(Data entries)
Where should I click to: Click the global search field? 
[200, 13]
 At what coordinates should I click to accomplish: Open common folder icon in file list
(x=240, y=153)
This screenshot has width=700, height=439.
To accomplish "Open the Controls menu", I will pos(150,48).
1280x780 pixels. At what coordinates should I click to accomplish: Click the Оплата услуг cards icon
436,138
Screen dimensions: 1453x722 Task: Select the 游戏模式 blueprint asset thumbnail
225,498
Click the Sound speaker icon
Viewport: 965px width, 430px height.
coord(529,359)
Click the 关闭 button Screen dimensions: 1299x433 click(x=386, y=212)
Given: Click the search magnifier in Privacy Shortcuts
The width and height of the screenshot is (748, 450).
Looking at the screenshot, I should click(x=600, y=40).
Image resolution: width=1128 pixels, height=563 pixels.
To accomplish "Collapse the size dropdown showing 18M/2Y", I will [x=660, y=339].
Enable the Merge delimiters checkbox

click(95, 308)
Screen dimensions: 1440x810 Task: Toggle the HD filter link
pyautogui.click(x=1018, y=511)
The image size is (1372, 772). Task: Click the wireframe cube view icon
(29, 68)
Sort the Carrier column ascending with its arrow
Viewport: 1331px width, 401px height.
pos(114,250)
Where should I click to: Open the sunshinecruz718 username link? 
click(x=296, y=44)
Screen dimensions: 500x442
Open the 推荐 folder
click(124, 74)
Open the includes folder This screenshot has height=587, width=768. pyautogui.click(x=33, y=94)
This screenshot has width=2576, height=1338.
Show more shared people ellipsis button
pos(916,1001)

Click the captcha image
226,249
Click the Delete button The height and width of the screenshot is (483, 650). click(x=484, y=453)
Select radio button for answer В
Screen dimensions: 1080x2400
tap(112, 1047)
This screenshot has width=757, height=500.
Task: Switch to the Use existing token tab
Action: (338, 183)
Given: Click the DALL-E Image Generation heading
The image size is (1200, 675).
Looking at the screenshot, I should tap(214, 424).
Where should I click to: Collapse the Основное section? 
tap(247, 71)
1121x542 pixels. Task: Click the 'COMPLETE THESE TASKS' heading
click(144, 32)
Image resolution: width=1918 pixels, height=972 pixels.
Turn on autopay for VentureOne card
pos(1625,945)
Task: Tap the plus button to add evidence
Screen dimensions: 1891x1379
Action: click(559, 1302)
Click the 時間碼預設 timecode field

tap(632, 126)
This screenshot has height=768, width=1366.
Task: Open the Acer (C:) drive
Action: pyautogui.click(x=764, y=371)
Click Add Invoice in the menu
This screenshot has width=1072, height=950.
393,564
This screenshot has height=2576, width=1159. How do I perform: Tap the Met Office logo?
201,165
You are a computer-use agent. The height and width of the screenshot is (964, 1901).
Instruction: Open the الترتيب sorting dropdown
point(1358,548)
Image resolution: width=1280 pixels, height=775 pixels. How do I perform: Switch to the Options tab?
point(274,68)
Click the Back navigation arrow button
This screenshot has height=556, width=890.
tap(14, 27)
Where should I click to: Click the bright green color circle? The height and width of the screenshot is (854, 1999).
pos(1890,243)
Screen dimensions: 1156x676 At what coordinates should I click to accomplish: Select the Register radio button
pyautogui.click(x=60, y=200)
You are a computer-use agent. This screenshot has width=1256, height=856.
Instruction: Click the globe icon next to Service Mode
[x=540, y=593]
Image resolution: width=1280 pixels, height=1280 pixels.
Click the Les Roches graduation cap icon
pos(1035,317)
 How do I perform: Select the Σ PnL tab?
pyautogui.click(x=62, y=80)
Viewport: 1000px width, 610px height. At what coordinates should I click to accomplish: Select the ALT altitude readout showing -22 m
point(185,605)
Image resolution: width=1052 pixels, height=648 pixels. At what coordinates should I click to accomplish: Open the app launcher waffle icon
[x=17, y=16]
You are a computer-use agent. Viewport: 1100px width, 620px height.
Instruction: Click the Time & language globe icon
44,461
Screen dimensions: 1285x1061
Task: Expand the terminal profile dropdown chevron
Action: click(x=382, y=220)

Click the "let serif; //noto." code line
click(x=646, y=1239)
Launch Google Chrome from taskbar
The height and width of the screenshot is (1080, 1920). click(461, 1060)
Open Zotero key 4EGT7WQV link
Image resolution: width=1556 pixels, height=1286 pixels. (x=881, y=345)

> _What to produce_
Please write out all the rows above again, substituting "Which spot should I click to" for "Where should I click to" wherever it occurs and leaving everything else unchanged.

> _Reply_
Which spot should I click to: Click the global search field? 
[200, 13]
 At what coordinates should I click to accomplish: Open common folder icon in file list
(x=240, y=153)
This screenshot has width=700, height=439.
To accomplish "Open the Controls menu", I will pos(150,48).
1280x780 pixels. At what coordinates should I click to accomplish: Click the Оплата услуг cards icon
436,138
Screen dimensions: 1453x722 Task: Select the 游戏模式 blueprint asset thumbnail
225,498
Click the Sound speaker icon
Viewport: 965px width, 430px height.
coord(529,359)
Click the 关闭 button Screen dimensions: 1299x433 click(x=386, y=212)
Given: Click the search magnifier in Privacy Shortcuts
The width and height of the screenshot is (748, 450).
Looking at the screenshot, I should click(x=600, y=40).
Image resolution: width=1128 pixels, height=563 pixels.
To accomplish "Collapse the size dropdown showing 18M/2Y", I will [x=660, y=339].
Enable the Merge delimiters checkbox

click(95, 308)
Screen dimensions: 1440x810 Task: Toggle the HD filter link
pyautogui.click(x=1018, y=511)
The image size is (1372, 772). Task: Click the wireframe cube view icon
(29, 68)
Sort the Carrier column ascending with its arrow
Viewport: 1331px width, 401px height.
pos(114,250)
Which spot should I click to: Open the sunshinecruz718 username link? 
click(x=296, y=44)
Screen dimensions: 500x442
Open the 推荐 folder
click(124, 74)
Open the includes folder This screenshot has height=587, width=768. pyautogui.click(x=33, y=94)
This screenshot has width=2576, height=1338.
Show more shared people ellipsis button
pos(916,1001)

Click the captcha image
226,249
Click the Delete button The height and width of the screenshot is (483, 650). click(x=484, y=453)
Select radio button for answer В
Screen dimensions: 1080x2400
tap(112, 1047)
This screenshot has width=757, height=500.
Task: Switch to the Use existing token tab
Action: (338, 183)
Given: Click the DALL-E Image Generation heading
The image size is (1200, 675).
Looking at the screenshot, I should tap(214, 424).
Which spot should I click to: Collapse the Основное section? 
tap(247, 71)
1121x542 pixels. Task: Click the 'COMPLETE THESE TASKS' heading
click(144, 32)
Image resolution: width=1918 pixels, height=972 pixels.
Turn on autopay for VentureOne card
pos(1625,945)
Task: Tap the plus button to add evidence
Screen dimensions: 1891x1379
Action: click(559, 1302)
Click the 時間碼預設 timecode field

tap(632, 126)
This screenshot has height=768, width=1366.
Task: Open the Acer (C:) drive
Action: pyautogui.click(x=764, y=371)
Click Add Invoice in the menu
This screenshot has width=1072, height=950.
393,564
This screenshot has height=2576, width=1159. How do I perform: Tap the Met Office logo?
201,165
You are a computer-use agent. The height and width of the screenshot is (964, 1901).
Instruction: Open the الترتيب sorting dropdown
point(1358,548)
Image resolution: width=1280 pixels, height=775 pixels. How do I perform: Switch to the Options tab?
point(274,68)
Click the Back navigation arrow button
This screenshot has height=556, width=890.
tap(14, 27)
Which spot should I click to: Click the bright green color circle? The height and width of the screenshot is (854, 1999).
pos(1890,243)
Screen dimensions: 1156x676 At what coordinates should I click to accomplish: Select the Register radio button
pyautogui.click(x=60, y=200)
You are a computer-use agent. This screenshot has width=1256, height=856.
Instruction: Click the globe icon next to Service Mode
[x=540, y=593]
Image resolution: width=1280 pixels, height=1280 pixels.
Click the Les Roches graduation cap icon
pos(1035,317)
 How do I perform: Select the Σ PnL tab?
pyautogui.click(x=62, y=80)
Viewport: 1000px width, 610px height. At what coordinates should I click to accomplish: Select the ALT altitude readout showing -22 m
point(185,605)
Image resolution: width=1052 pixels, height=648 pixels. At what coordinates should I click to accomplish: Open the app launcher waffle icon
[x=17, y=16]
You are a computer-use agent. Viewport: 1100px width, 620px height.
Instruction: Click the Time & language globe icon
44,461
Screen dimensions: 1285x1061
Task: Expand the terminal profile dropdown chevron
Action: click(x=382, y=220)

Click the "let serif; //noto." code line
click(x=646, y=1239)
Launch Google Chrome from taskbar
The height and width of the screenshot is (1080, 1920). click(461, 1060)
Open Zotero key 4EGT7WQV link
Image resolution: width=1556 pixels, height=1286 pixels. (x=881, y=345)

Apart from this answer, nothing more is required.